Sorry, I have a hard time to understand your example. Where are you passing the data loader in the first-place? It doesn't seem to be used anywhere.
ahh I removed that line while trying to remove some commented out code. It should make sense now,using it right after I load the dataloader
I am getting ValueError: bad value(s) in fds_to_keep
when running your script.
let me try re-running, can you tell me the line number/reference line? I don't see fds_to_keep
in the code.
If its from the loadSingle_PytorchGeom function, I am not using it for this run
Got it. For datasetCl
, the script works for me (except for some dtype
issue since model
is moved to torch.double
). Which PyTorch lightning version are you using?
I am not using pytorch lightning for my code. I can if it is recommended.
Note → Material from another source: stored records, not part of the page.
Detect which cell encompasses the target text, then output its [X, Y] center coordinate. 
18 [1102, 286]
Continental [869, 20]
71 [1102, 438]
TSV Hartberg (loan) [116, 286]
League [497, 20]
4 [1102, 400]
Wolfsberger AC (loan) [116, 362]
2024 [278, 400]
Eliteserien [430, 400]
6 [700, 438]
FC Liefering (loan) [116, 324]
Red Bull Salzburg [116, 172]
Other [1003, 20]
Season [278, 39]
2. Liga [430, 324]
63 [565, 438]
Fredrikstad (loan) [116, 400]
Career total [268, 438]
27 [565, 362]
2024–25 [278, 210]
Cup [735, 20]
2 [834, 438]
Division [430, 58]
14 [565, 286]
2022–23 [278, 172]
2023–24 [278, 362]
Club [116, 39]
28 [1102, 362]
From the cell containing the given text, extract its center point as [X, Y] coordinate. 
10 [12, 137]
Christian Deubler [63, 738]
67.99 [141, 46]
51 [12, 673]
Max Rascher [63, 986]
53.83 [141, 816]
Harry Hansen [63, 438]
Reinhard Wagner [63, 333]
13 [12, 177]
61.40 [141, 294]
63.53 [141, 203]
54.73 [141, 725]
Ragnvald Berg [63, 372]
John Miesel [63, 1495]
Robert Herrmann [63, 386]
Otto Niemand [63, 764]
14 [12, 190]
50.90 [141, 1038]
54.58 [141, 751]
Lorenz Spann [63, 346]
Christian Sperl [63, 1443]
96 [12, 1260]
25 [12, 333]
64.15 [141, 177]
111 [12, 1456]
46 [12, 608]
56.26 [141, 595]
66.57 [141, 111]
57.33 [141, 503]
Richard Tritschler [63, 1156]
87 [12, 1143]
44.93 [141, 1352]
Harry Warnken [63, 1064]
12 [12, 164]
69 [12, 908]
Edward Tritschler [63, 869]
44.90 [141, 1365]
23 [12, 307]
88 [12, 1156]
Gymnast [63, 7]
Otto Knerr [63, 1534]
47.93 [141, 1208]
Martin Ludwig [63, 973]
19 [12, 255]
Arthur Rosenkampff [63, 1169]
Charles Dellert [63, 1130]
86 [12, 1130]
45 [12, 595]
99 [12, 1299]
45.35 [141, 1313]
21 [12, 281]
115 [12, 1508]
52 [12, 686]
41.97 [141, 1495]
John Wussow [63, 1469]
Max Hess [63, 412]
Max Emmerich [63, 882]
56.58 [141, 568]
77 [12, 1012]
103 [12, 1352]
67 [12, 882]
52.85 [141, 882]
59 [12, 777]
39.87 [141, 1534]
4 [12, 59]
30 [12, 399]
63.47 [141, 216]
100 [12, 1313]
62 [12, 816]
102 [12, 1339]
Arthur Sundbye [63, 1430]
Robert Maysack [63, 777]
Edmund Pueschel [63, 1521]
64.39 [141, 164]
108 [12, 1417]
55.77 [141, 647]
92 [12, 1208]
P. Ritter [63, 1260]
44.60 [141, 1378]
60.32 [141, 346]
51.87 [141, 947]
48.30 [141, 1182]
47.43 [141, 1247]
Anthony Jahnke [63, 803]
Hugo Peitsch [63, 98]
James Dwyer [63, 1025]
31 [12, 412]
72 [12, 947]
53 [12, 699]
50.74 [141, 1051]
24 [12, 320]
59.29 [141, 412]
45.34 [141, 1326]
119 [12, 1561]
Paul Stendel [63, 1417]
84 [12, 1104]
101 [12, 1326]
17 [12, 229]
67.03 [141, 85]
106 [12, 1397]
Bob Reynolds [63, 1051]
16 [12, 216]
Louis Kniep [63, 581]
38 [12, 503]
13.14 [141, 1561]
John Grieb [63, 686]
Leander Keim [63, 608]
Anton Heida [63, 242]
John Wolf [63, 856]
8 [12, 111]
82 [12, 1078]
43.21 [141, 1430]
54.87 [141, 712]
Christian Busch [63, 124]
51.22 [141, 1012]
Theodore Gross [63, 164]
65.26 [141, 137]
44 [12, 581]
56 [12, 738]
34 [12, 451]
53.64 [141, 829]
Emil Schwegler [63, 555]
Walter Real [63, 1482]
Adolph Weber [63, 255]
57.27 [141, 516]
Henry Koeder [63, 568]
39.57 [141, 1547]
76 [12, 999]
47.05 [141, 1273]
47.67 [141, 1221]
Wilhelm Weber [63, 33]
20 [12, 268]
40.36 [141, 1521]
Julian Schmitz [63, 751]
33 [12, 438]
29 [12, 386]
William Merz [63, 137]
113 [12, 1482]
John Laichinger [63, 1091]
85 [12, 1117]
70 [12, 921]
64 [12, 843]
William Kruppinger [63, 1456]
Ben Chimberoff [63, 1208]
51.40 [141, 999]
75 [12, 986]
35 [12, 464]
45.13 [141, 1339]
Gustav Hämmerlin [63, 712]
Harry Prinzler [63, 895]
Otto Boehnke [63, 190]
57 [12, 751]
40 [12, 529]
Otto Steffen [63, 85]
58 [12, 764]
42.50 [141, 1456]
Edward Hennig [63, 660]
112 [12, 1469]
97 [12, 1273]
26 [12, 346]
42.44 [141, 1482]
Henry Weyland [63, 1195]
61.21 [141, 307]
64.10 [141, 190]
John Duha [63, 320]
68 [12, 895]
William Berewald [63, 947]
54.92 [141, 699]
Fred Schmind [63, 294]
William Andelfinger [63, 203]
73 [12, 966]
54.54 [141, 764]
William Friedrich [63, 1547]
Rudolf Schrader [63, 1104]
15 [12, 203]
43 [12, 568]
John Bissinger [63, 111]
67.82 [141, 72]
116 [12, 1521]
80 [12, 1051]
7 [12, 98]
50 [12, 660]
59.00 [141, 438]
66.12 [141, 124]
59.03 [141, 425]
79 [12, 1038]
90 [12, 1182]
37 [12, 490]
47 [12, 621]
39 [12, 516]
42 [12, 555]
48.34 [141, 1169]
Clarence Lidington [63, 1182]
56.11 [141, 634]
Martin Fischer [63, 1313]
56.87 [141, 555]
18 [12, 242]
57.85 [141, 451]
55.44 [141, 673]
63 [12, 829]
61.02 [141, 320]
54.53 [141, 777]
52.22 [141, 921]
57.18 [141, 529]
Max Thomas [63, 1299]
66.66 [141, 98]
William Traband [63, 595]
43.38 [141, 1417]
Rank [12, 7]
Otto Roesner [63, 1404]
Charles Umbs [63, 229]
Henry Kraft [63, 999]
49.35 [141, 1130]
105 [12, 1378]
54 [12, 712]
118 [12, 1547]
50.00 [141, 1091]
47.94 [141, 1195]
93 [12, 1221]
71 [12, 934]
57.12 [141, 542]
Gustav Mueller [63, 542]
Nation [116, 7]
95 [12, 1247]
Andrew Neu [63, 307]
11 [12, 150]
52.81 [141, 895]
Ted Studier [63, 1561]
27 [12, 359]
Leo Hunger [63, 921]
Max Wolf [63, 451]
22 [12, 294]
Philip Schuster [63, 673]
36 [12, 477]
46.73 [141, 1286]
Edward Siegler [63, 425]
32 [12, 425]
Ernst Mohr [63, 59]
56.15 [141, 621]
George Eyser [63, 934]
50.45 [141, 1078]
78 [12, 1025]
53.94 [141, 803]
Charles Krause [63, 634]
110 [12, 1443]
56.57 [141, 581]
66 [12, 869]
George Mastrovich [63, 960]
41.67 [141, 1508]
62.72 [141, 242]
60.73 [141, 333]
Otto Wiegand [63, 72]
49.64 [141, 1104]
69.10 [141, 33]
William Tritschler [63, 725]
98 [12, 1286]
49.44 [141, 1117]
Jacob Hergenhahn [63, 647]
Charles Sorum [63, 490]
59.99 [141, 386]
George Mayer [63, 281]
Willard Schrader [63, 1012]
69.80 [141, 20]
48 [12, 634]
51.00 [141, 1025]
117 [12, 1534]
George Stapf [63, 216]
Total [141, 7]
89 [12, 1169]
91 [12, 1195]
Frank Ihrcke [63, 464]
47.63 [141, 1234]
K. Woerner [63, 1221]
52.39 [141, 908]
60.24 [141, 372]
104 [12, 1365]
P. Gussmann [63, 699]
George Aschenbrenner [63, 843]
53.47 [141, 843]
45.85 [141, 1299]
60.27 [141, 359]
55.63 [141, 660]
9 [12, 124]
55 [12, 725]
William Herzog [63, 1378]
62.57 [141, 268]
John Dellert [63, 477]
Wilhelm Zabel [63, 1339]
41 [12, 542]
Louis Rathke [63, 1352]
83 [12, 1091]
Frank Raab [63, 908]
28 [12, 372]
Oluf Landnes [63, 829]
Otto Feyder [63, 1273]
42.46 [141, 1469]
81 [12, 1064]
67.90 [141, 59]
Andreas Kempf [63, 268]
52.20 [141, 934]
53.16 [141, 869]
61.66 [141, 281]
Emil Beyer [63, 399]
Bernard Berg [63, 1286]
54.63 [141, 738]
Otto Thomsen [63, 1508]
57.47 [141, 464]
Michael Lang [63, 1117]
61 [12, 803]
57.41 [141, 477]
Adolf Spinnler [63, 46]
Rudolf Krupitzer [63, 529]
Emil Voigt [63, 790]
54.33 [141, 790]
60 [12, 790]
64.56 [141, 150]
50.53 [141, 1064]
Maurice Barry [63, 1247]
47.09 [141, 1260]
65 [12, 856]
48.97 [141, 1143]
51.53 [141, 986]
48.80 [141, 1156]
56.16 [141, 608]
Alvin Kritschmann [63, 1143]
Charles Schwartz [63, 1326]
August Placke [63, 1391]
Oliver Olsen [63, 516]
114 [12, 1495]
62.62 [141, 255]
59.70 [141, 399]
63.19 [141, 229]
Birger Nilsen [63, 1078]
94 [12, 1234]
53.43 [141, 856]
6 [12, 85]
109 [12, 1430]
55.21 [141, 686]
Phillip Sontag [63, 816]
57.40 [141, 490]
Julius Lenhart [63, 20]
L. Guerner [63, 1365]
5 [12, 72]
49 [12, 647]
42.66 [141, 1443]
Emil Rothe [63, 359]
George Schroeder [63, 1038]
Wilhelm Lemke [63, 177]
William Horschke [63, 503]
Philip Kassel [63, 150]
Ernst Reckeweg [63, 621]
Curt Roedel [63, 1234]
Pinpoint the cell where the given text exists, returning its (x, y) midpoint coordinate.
I was looking to optimize the dataloading part since i have a large amount of data and that is my current bottleneck. Here are my torchgeometric and pytorch versions:
torch-geometric==2.3.1
torch==2.1.1
I am not using pytorch lightning for my code.
Yeah, sorry. I misread. Since I am not able to reproduce, I am not so sure what's the issue here. Can you confirm that it is picking up the PyG DataLoader
rather than the one coming from torch.utils.data.DataLoader
?
yes indeed! here are the relevant lines:
from torch_geometric.loader import DataLoader as GDL
ptr = GDL(train_pair_graph, batch_size=batch_size, sampler=DistributedSampler(train_pair_graph))
so far my train_pair_graph is a list. it works for length 1000 but I have >5000 elements in train_pair_graph, am getting an error:
RuntimeError: unable to mmap 1480 bytes from file </torch_1_1816571983_62963>: Cannot allocate memory (12)
Please help with the dataloading, I thought the code ran on your end, what seems to be the issue now?
This looks like you are running out of shared memory.